13. Il résulte de tout ce qui précède que M. A n'est pas fondé à demander l'annulation de l'arrêté du préfet de l'Hérault en date du 25 juin 2023. Par suite, ses conclusions à fin d'annulation et d'injonction ainsi que celles présentées au titre des dispositions des articles L. 761-1 du code de justice administrative et 37 de la loi du 10 juillet 1991 doivent être rejetées.

D E C I D E :

Article 1er : Il n'y a pas lieu de statuer sur la demande d'admission au bénéfice de l'aide juridictionnelle provisoire présentée par M. A.

Article 2 : La requête de M. A est rejetée.

Article 3 : Le présent jugement sera notifié à M. B A, à Me Saihi et au préfet de l'Hérault.

Délibéré après l'audience du 29 mars 2024, à laquelle siégeaient :

Mme Poupineau, présidente,

Mme Rousseau, conseillère,

M. Frindel, conseiller.

Rendu public par mise à disposition au greffe le 19 avril 2024.

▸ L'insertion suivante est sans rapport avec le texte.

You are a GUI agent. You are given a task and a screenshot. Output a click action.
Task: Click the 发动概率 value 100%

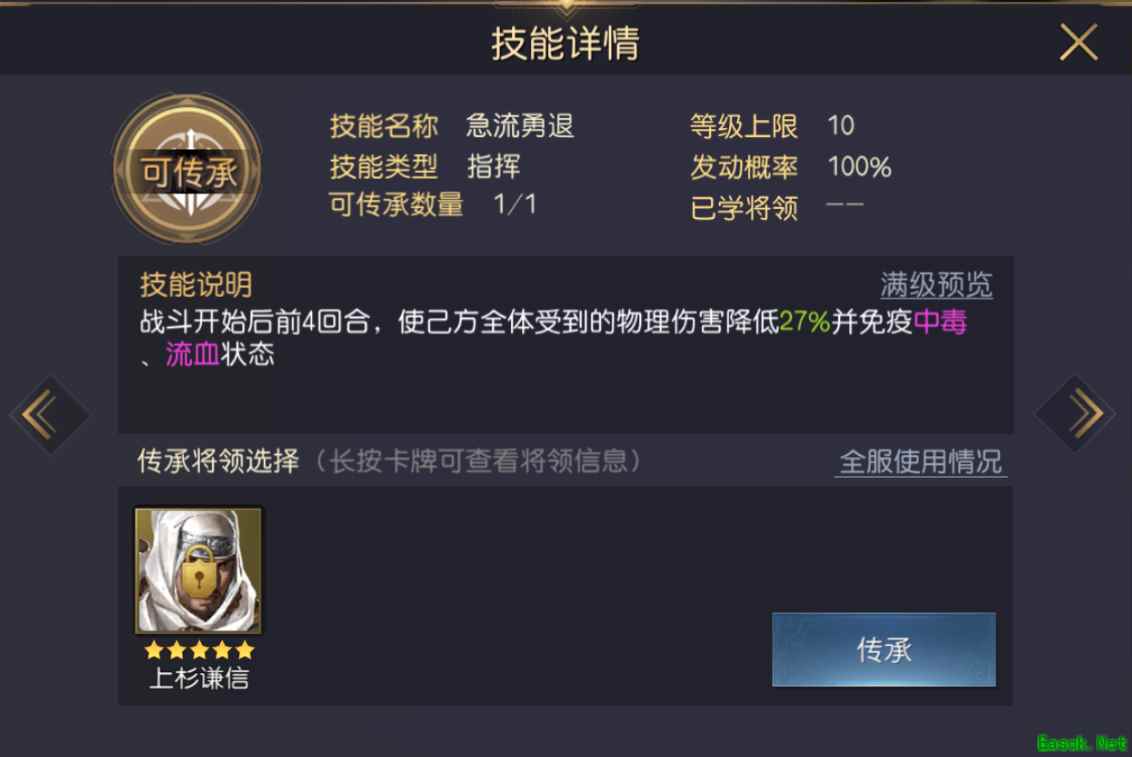[x=859, y=167]
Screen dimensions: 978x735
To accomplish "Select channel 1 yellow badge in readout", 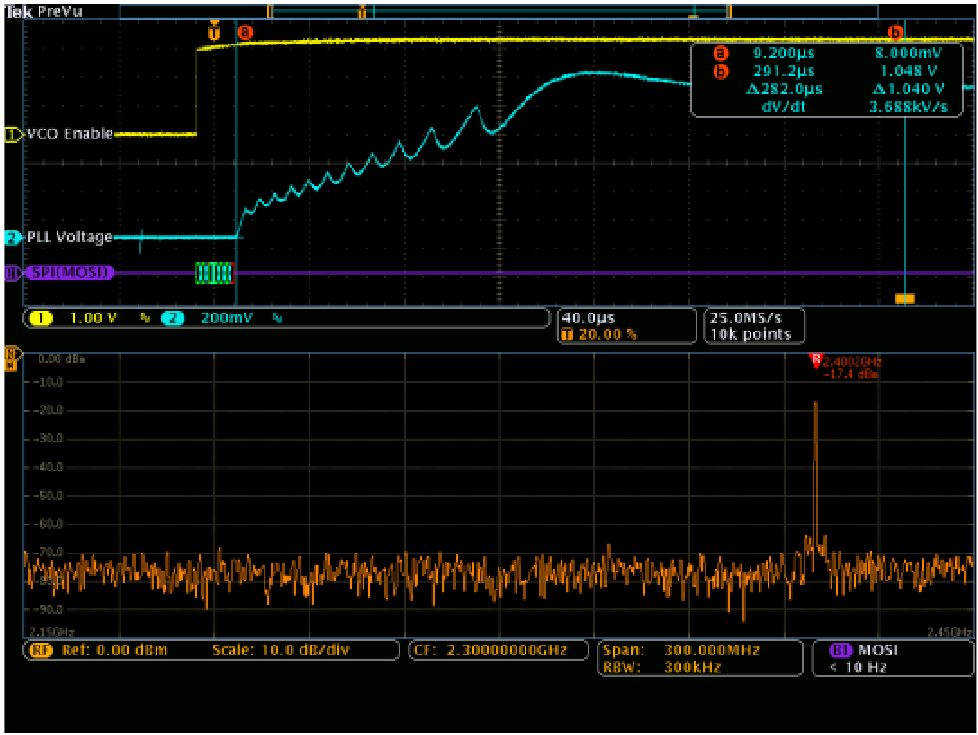I will [x=42, y=318].
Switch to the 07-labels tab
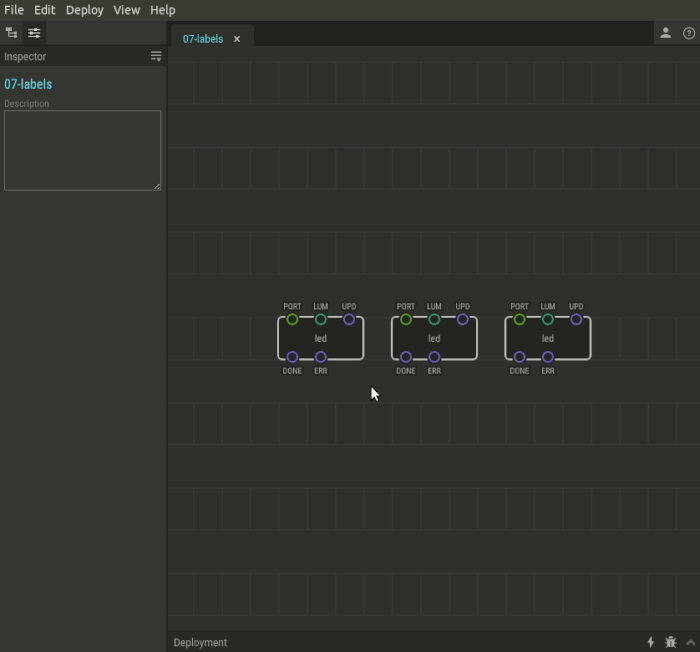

La présidente-rapporteure,

V. POUPINEAU

L'assesseure la plus ancienne,

M. ROUSSEAULa greffière,

M. D

La République mande et ordonne au préfet de l'Hérault en ce qui le concerne ou à tous commissaires de justice à ce requis en ce qui concerne les voies de droit commun, contre les parties privées, de pourvoir à l'exécution de la présente décision.